◆ PROBLEMS TO SOLVE:
(a) According to the replication commentary, what kind of replications were the attempted replications in the target articles?
(b) In the replication commentary, rewrite the part that opens with the words containing "If a conceptual" and closes with "here. (p. 532)", changing "gossip" to "chatter".

◆ SOURCE EXTRACT:
-------

We appreciate the excitement about processing (dis)fluency, so much so that we have explored its contribution to people’s judgments ourselves (e.g., Matvey et al. 2001; Mueller et al. 2014). In looking back at some highly-cited papers on disfluency effects, we understand why they captivated our interest. But given the current replicability crisis across all sciences, tempering one’s excitement until a phenomenon has been replicated is not a bad idea. For this reason, the target articles provide a major contribution to the literature by reporting a variety of attempts to replicate the disfluency-relevant outcomes by Diemand-Yauman et al. (2011). And, as summarized in Table 1 of Kühl and Eitel (2016), not one of the target articles reported a significant effect (collapsed across moderating groups) of presenting perceptually degraded materials on performance.

One caveat here is that the attempted replications in the target articles were conceptual replications. And, as Pashler and Harris (2012) argue, such conceptual replications may not be as informative as direct replications:

If a conceptual replication attempt fails, what happens next? Rarely, it seems to us, would the investigators themselves believe they have learned much of anything. We conjecture that the typical response of an investigator in this (not uncommon) situation is to think something like “I should have tried an experiment closer to the original procedure—my mistake.” Whereas the investigator may conclude that the underlying effect is not as robust or generalizable as had been hoped, he or she is not likely to question the veracity of the original report. As with direct replication failures, the likelihood of being able to publish a conceptual replication failure in a journal is very low. But here, the failure will likely generate no gossip—there is nothing interesting enough to talk about here. (p. 532)

-------

◆ DATASET SECTION:
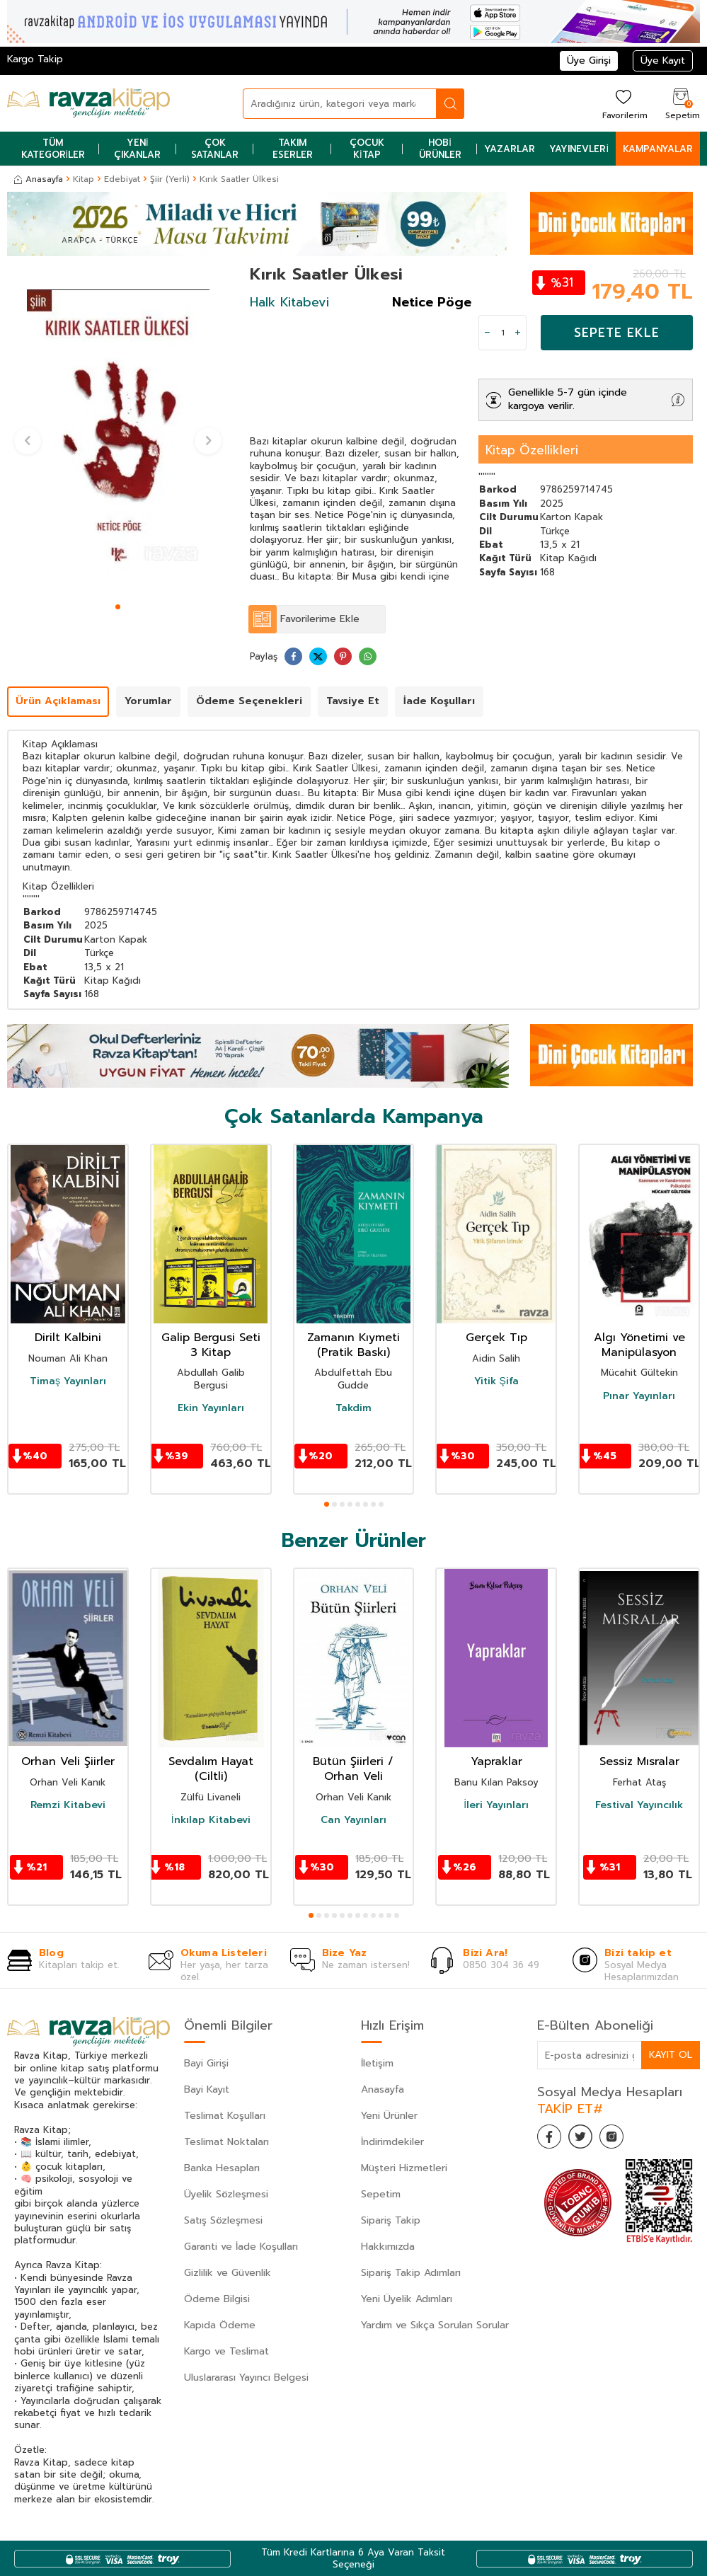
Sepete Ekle (617, 332)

-------

◆ RESPONSES IN ORDER:
(a) They were conceptual replications.

(b)
If a conceptual replication attempt fails, what happens next? Rarely, it seems to us, would the investigators themselves believe they have learned much of anything. We conjecture that the typical response of an investigator in this (not uncommon) situation is to think something like “I should have tried an experiment closer to the original procedure—my mistake.” Whereas the investigator may conclude that the underlying effect is not as robust or generalizable as had been hoped, he or she is not likely to question the veracity of the original report. As with direct replication failures, the likelihood of being able to publish a conceptual replication failure in a journal is very low. But here, the failure will likely generate no chatter—there is nothing interesting enough to talk about here. (p. 532)